Peace and quiet certainly seem to be the most significant features of the region.
“Very few people live here,” said Son Pham Ngoc, 47, another Vietnamese immigrant who arrived to Slovakia in the 1980s. Originally a builder, Pham now owns a shop in Humenné. “There are only five million people in Slovakia, whereas in Vietnam it is 85 million. That is a great difference. I can look for half an hour at a crossroads here and nobody passes.”
For all its tranquillity, Humenné , the capital of Upper Zemplín, feels young and cheerful. There are numerous children running around clutching colourful ice creams and more than one young couple ambling through the city park.
This green area separates the town’s two main tourist attractions: a Renaissance manor house and an open air museum, both belonging to the city museum and both offering an authentic glimpse of Slovak history. The open-air museum boasts a selection of immaculate rustic cottages scattered around a wooden church from Nová Sedlica, originally built in 1764 without using a single nail. The exhibition gives you a feel of how Upper Zemplín looked 300 years ago. (A word of warning: the attractions are open only from May to October, and access can be complicated out of season.)

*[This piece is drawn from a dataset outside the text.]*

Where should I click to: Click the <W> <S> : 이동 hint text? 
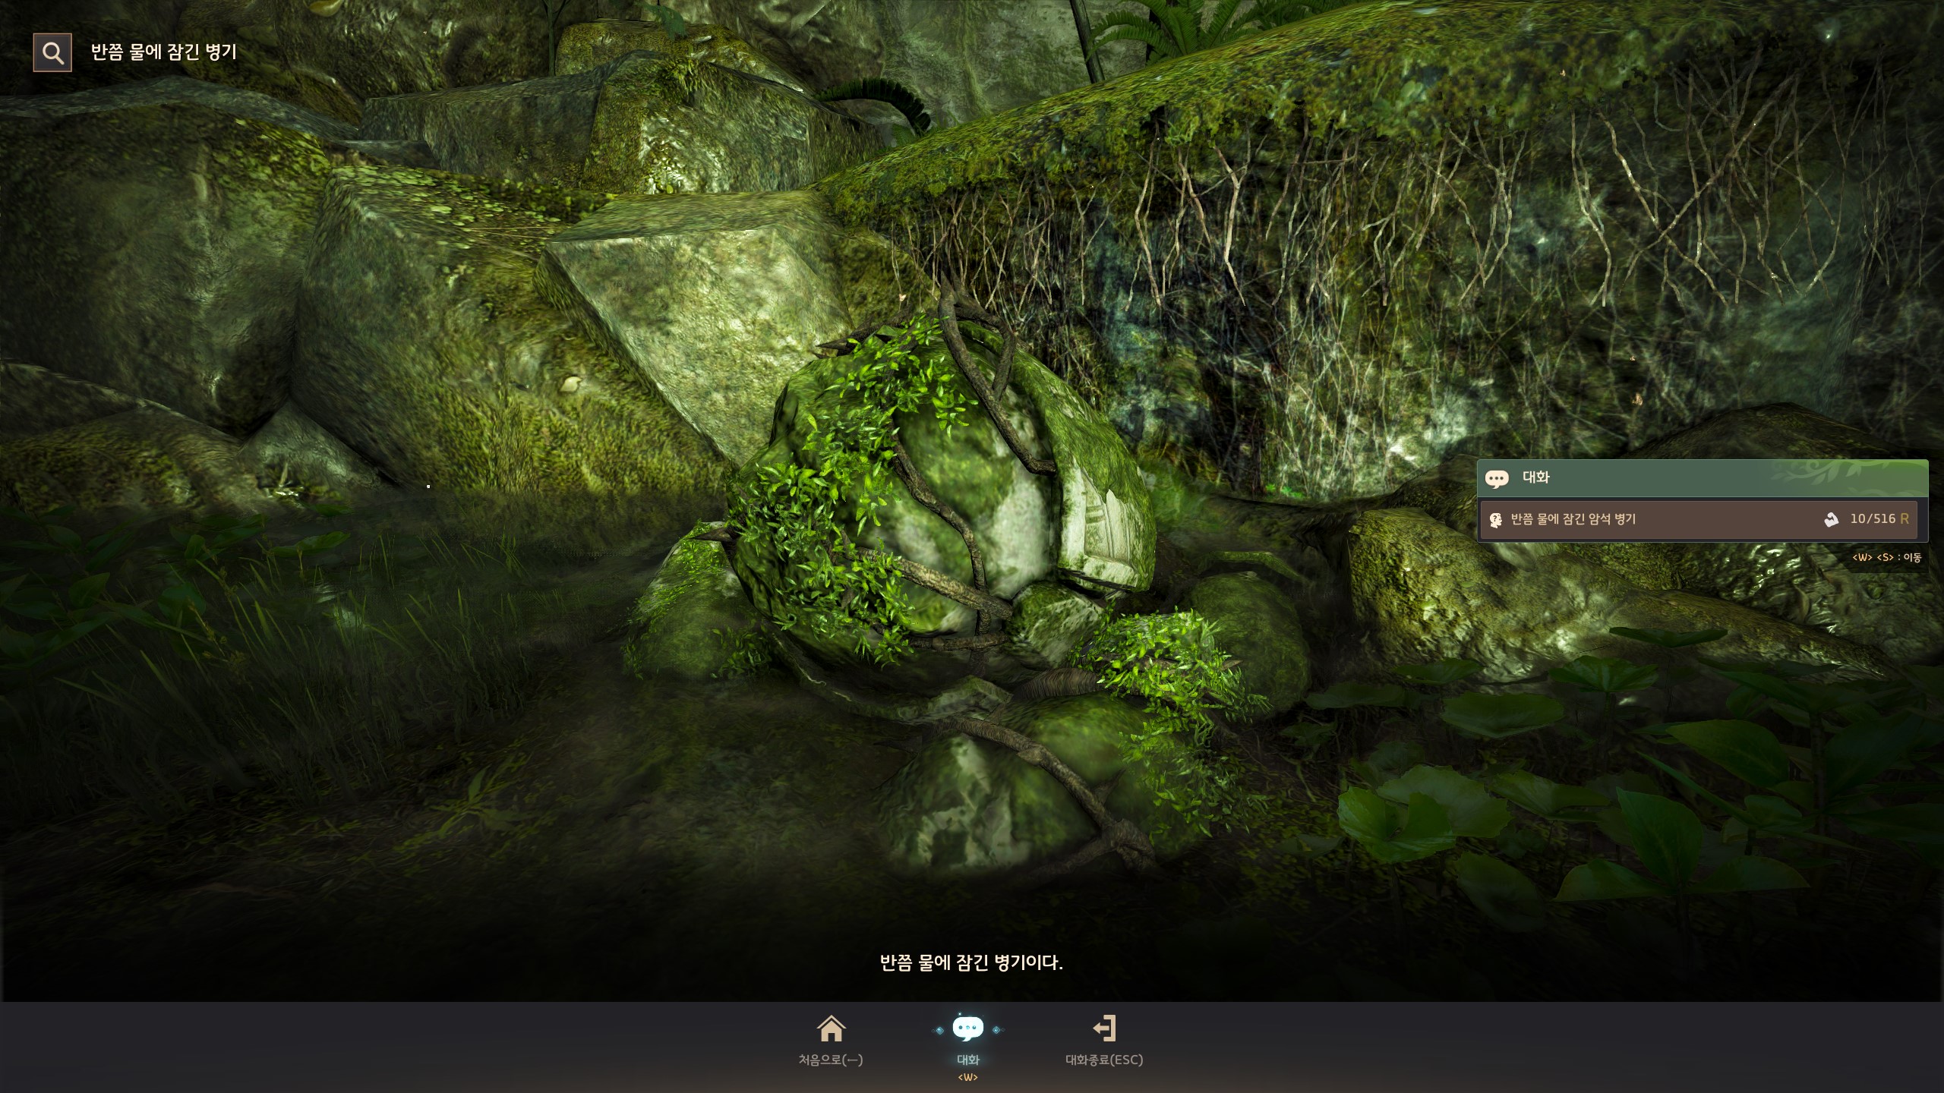(x=1886, y=557)
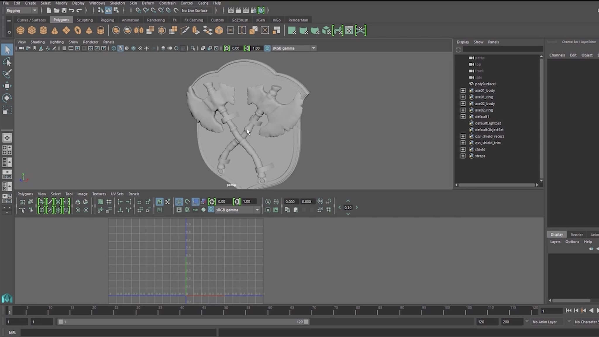Click the Render layer editor tab
The width and height of the screenshot is (599, 337).
click(x=576, y=235)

Outside the relative bustle of the city, there is much to explore in the countryside - not least a selection of castle ruins easily spotted from the region’s roads. Brekov Castle , dating from the 13th century, is only a few kilometres outside Humenné on the road to Stakčín, and provides the first obvious stopping point. The easiest way to get to the castle is around the church and along the Alley of Matthias Corvinus, where you can also read about the building’s history. At the top, you can examine the wonderful old walls and savour the magnificent views of tiny villages and towns below. As is typical, the castle belonged to numerous owners through its 700-year history, but legend has it that its original builder, a rich lord, named it after his love. Even though the castle is now a ruin, there remains a beautiful romantic meadow beside it, which is perfect for picnics and secret dates.